Interesting discussion.

I believe that getting caught up on a definition that is decades old is not very productive. If the Vegan Society's definition is a problem, let's posit a new, better definition of what it means to be vegan. In my view, a vegan is someone who does not consume knowingly or who has knowingly removed her/himself from complicity in the  intentional exploitation or demise of members of the animal kingdom.

In the hypothetical story of the woman subjugated by her husband, though I have great sympathy for her, I would not consider her a vegan.

I believe insects and fish are most definitely sentient. I define sentient as to have the capacity of subjective conscious experiences under normal and natural circumstances. I believe that sentience requires a brain (or a complex nerve ganglia)  to perceive or make sense of signals sent to it from sensory organs connected to it. In that way, I believe only single, intact organisms can posses sentience as opposed to individual parts of an organism that receive and transmit stimuli.

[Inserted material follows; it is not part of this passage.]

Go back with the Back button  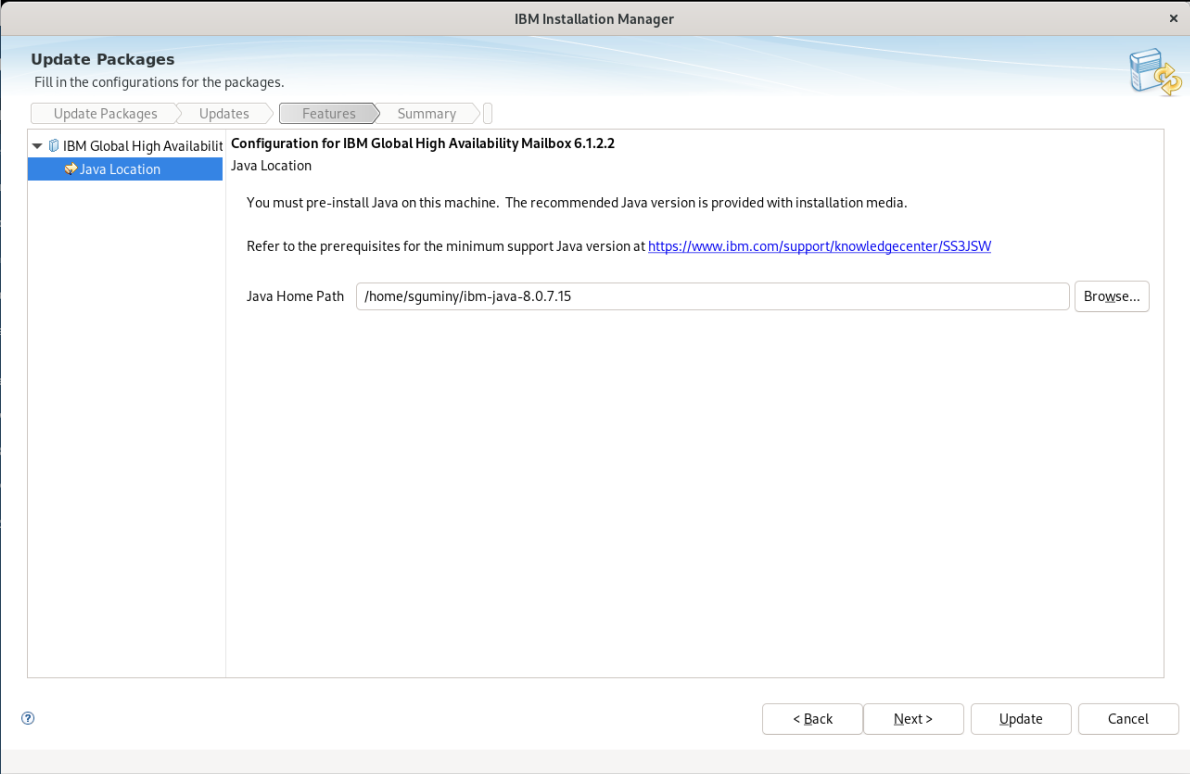click(x=812, y=719)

To the best of my knowledge, all animals (including insects and fish) that have a brain or complex nerve ganglia also have nerves. The main function of nerves is to be a medium through which signals (generally from noxious stimuli) are carried to the complex nerve ganglia or brain for processing. There are many examples of behavior that I have witnessed in films on animals and in person which leads me to be convinced fully that  insects and fish can feel pain and can experience the world around them subjectively and consciously. Insects attack other insects and reactions (behavior) includes distress which results in fleeing or fighting. Insect behavior can also be altered by plants releasing chemicals which affect insect nervous systems. In fact, most insecticides used by humans are designed to affect the nervous system of insects (  http://en.wikipedia.org/wiki/Insecticide ). I think the evidence of the ability to feel pain and sentience is even more clear when it comes to fish. This is just one of numerous articles and references on this specific matter:  http://news.discovery.com/animals/fish-feel-pain-too.html

There's absolutely no logical reason for me to believe that bees do not get stressed, hurt, and killed even in the most careful handling of the honey trays found in apiaries. In fact it was testified to me by someone who has first hand experience working in an apiary, that it is virtually impossible to avoid harming bees inadvertently in honey collecting. Even if somehow you could avoid causing distress and harm to bees, there's still the matter of unnecessary exploitation of the bees for human profit / gain.

It seems rather suspiciously to claim that fish and bees are somehow radically different from frogs, cows, and chimps.  If we start to arbitrarily or suspiciously exclude bees and fish from similar considerations we extend to other animals because we may benefit from the purloin of their honey or the killing of them, what's to stop the next person from excluding lobsters, pigs, or dogs?

Thank you for taking time to read my brief comments.